In [1]:
%load_ext autoreload
%autoreload 2

In [2]:
import pandas as pd
import numpy as np
from datetime import datetime

In [3]:
raw_data = pd.read_csv("./raw/temperature.csv")

In [4]:
data = raw_data[['time', 'G(i)', 'H_sun', 'T2m', "WS10m"]].copy()
data['Datetime'] = pd.to_datetime(data['time'], format="%Y%m%d:%H%M")
data.set_index('Datetime', inplace=True)

data = data.loc[:, ['G(i)', 'H_sun', 'T2m', "WS10m"]]
data.rename(columns={"G(i)": "solar irradiation", "H_sun": "solar elevation", "T2m": "temperature", "WS10m": "wind speed"}, inplace=True)

In [5]:
data_minutely = data.resample('min').interpolate(method='linear')
data_hourly = data

In [6]:
for data, resolution in zip([data_minutely, data_hourly], ["minutely", "hourly"]):
    print(f"{resolution} Max solar irradiation: ", np.max(data["solar irradiation"]))
    print(f"{resolution} Min solar irradiation: ", np.min(data["solar irradiation"]))
    print(f"{resolution} Max solar elevation: ", np.max(data["solar elevation"]))
    print(f"{resolution} Min solar elevation: ", np.min(data["solar elevation"]))
    print(f"{resolution} Max temperature: ", np.max(data["temperature"]))
    print(f"{resolution} Min temperature: ", np.min(data["temperature"]))
    print(f"{resolution} Max wind speed: ", np.max(data["wind speed"]))
    print(f"{resolution} Min wind speed: ", np.min(data["wind speed"]))
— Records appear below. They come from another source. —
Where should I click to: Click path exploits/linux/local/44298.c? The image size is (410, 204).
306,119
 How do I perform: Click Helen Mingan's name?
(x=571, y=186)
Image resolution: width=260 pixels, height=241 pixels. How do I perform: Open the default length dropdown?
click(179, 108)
    episodes = data.groupby(pd.Grouper(freq='W'))
    required_length = 10000 if resolution == "minutely" else 165
    episodes = pd.concat([group.fillna(0) for name, group in episodes if
                                       len(group.dropna()) >= required_length and group.index[0] >= datetime(2007, 1, 1) and
                                       group.index[-1] <= datetime(2008, 12, 31)]).groupby(pd.Grouper(freq='W'))
    
    print(f"{resolution} episodes: ", len(episodes))
    demand = pd.HDFStore(f'./{resolution}/household_energy_demand.h5')
    with pd.HDFStore(f'./{resolution}/weather_and_time.h5') as store:
        # Save each DataFrame with a key
        i = 0
        for name, group in episodes:
            if name.date() == demand[f"eps_{i}"].index[-1].date():
                store[f'eps_{i}'] = group
                i += 1
        print(len(store))
    print(f"{resolution} episodes: ", i)
    file = pd.HDFStore(f'./{resolution}/weather_and_time.h5')
    print(f"Equal length: {len(file) == len(demand)}")
    file.close()
    demand.close()

minutely Max solar irradiation:  1082.1
minutely Min solar irradiation:  0.0
minutely Max solar elevation:  64.41
minutely Min solar elevation:  0.0
minutely Max temperature:  35.13
minutely Min temperature:  -10.43
minutely Max wind speed:  12.76
minutely Min wind speed:  0.0
minutely episodes:  104
101
minutely episodes:  101
Equal length: True
hourly Max solar irradiation:  1082.1
hourly Min solar irradiation:  0.0
hourly Max solar elevation:  64.41
hourly Min solar elevation:  0.0
hourly Max temperature:  35.13
hourly Min temperature:  -10.43
hourly Max wind speed:  12.76
hourly Min wind speed:  0.0
hourly episodes:  104
102
hourly episodes:  102
Equal length: True